**Exercises**
• a. In the infected blood article, reproduce the passage starting at "Survivors and bereaved" and ending at "the Cabinet Office.", replacing "letters" with "notices".
• b. List every official title or role held by a person in the infected blood article.
• c. In the infected blood article, who receives the payment if the patient has died?

Scots affected by blood scandal will receive £100,000 by end of month

Patients infected with Hepatitis C or HIV in the 1970s and 80s are to get interim compensation payments.

Scots affected by blood scandal will receive £100,000 by end of month iStock

Thousands of Scottish victims of the infected blood scandal will receive £100,000 by the end of the month, the UK Government has announced.

Patients who were infected with Hepatitis C or HIV in the 1970 and 80s will get the interim compensation payments. If the patient has died, their partner will receive the cash instead.

Survivors and bereaved partners will receive letters this week confirming the money will be sent to them in the following 10 days, according to the Cabinet Office.

It comes after a report published in July by infected blood inquiry chairman Sir Brian Langstaff said the payments should be made “without delay”.

Chancellor of the Duchy of Lancaster Nadhim Zahawi said: “I know from my own discussions with constituents who are victims of the infected blood scandal just how traumatic their heart-breaking experiences have been and I was proud to campaign as an MP on their behalf and continue that work as a government minister.

**Records**
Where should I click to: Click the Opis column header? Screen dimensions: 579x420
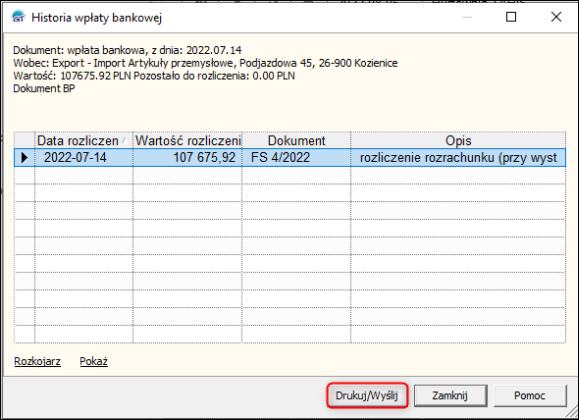click(458, 140)
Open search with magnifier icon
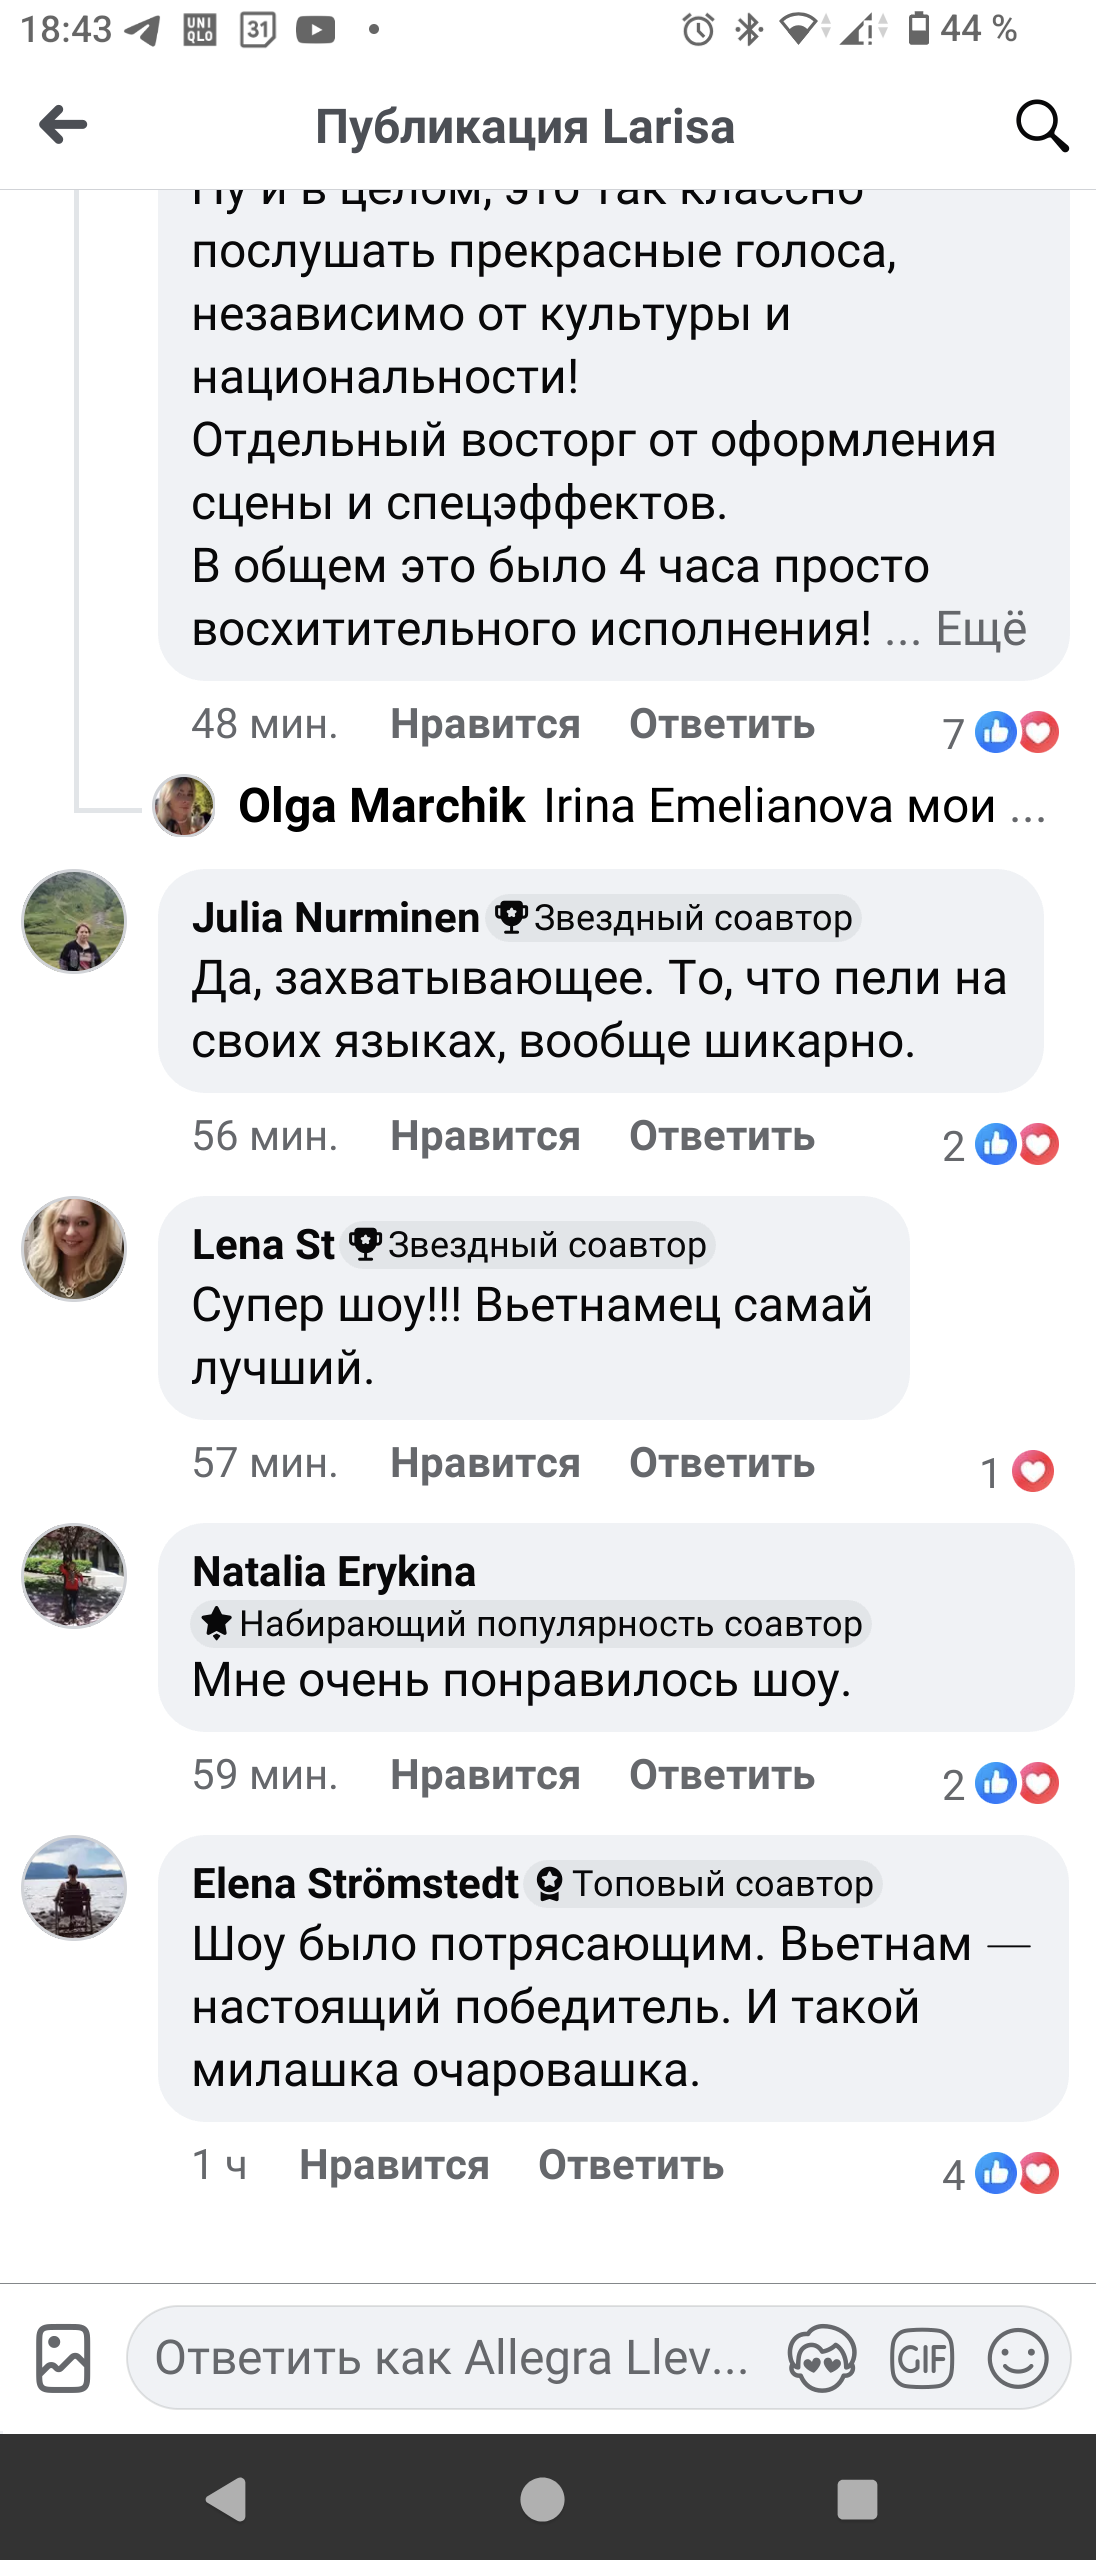The image size is (1096, 2560). pos(1041,127)
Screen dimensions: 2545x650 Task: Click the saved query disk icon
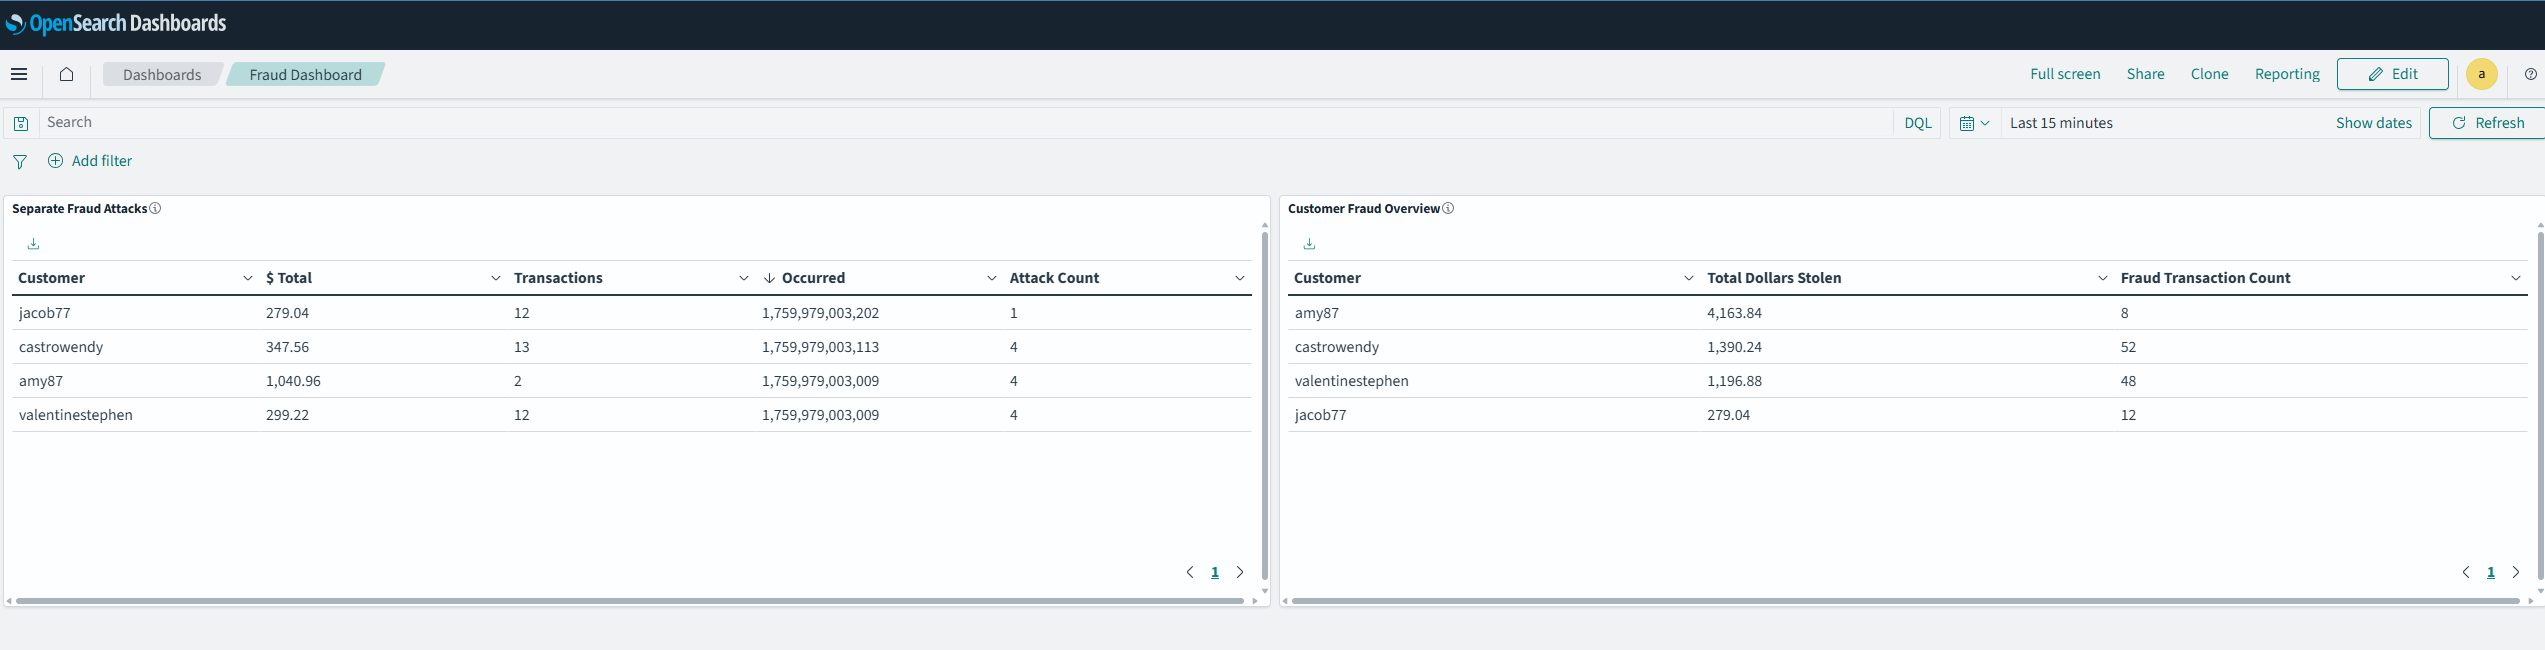point(21,123)
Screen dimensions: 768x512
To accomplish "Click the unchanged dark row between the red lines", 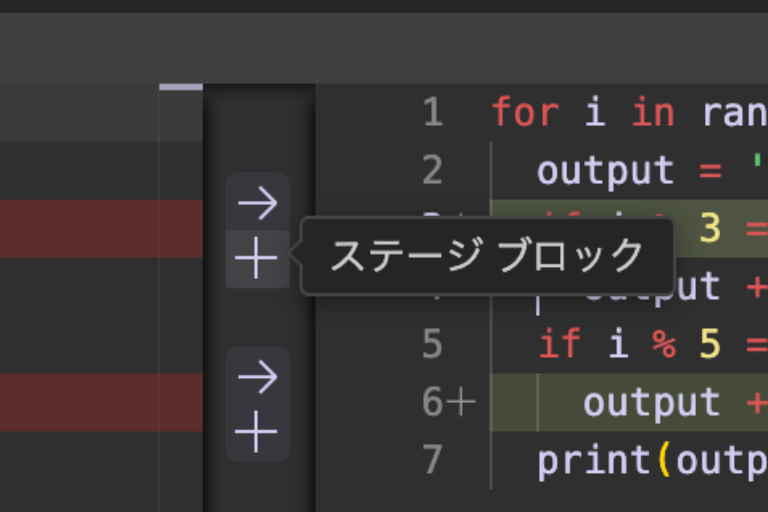I will point(80,315).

**Responses in order**
• a.
Survivors and bereaved partners will receive notices this week confirming the money will be sent to them in the following 10 days, according to the Cabinet Office.

• b.
- Infected blood inquiry chairman
- Chancellor of the Duchy of Lancaster
- MP
- Government minister

• c. The patient's partner receives the payment.